— Task statement —
Could you return the data below exactly as it appears?

(Dataset items)
%%
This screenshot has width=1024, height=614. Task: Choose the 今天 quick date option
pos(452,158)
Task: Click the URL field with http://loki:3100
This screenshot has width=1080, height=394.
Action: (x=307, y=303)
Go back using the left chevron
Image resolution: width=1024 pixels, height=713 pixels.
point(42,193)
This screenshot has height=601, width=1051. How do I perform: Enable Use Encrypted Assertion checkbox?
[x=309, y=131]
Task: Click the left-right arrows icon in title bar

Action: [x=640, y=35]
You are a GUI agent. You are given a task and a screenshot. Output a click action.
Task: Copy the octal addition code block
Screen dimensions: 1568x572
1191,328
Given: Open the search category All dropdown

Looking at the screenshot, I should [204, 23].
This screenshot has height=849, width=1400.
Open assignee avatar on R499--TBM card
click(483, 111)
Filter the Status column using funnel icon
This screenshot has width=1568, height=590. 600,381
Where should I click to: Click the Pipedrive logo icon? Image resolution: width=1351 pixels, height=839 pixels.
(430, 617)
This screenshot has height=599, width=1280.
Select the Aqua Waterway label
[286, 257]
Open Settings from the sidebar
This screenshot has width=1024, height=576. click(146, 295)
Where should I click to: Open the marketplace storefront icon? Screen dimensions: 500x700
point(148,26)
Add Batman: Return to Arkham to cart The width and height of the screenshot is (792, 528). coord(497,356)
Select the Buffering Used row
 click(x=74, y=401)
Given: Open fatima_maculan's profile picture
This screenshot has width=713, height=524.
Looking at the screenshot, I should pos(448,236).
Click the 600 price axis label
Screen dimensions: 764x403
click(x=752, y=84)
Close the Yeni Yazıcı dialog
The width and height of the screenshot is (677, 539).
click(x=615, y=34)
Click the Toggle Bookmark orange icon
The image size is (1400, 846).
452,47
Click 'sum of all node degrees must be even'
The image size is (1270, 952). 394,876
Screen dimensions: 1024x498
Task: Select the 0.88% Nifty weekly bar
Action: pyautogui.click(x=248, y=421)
%%
— Answer below —
This screenshot has width=1024, height=614. Task: Choose the 今天 quick date option
pos(452,158)
Task: Click the URL field with http://loki:3100
This screenshot has width=1080, height=394.
Action: (x=307, y=303)
Go back using the left chevron
Image resolution: width=1024 pixels, height=713 pixels.
point(42,193)
This screenshot has height=601, width=1051. How do I perform: Enable Use Encrypted Assertion checkbox?
[x=309, y=131]
Task: Click the left-right arrows icon in title bar

Action: [x=640, y=35]
You are a GUI agent. You are given a task and a screenshot. Output a click action.
Task: Copy the octal addition code block
Screen dimensions: 1568x572
1191,328
Given: Open the search category All dropdown

Looking at the screenshot, I should [204, 23].
This screenshot has height=849, width=1400.
Open assignee avatar on R499--TBM card
click(483, 111)
Filter the Status column using funnel icon
This screenshot has width=1568, height=590. 600,381
Where should I click to: Click the Pipedrive logo icon? Image resolution: width=1351 pixels, height=839 pixels.
(430, 617)
This screenshot has height=599, width=1280.
Select the Aqua Waterway label
[286, 257]
Open Settings from the sidebar
This screenshot has width=1024, height=576. click(146, 295)
Where should I click to: Open the marketplace storefront icon? Screen dimensions: 500x700
point(148,26)
Add Batman: Return to Arkham to cart The width and height of the screenshot is (792, 528). coord(497,356)
Select the Buffering Used row
 click(x=74, y=401)
Given: Open fatima_maculan's profile picture
This screenshot has width=713, height=524.
Looking at the screenshot, I should pos(448,236).
Click the 600 price axis label
Screen dimensions: 764x403
click(x=752, y=84)
Close the Yeni Yazıcı dialog
The width and height of the screenshot is (677, 539).
click(x=615, y=34)
Click the Toggle Bookmark orange icon
The image size is (1400, 846).
452,47
Click 'sum of all node degrees must be even'
The image size is (1270, 952). 394,876
Screen dimensions: 1024x498
Task: Select the 0.88% Nifty weekly bar
Action: pyautogui.click(x=248, y=421)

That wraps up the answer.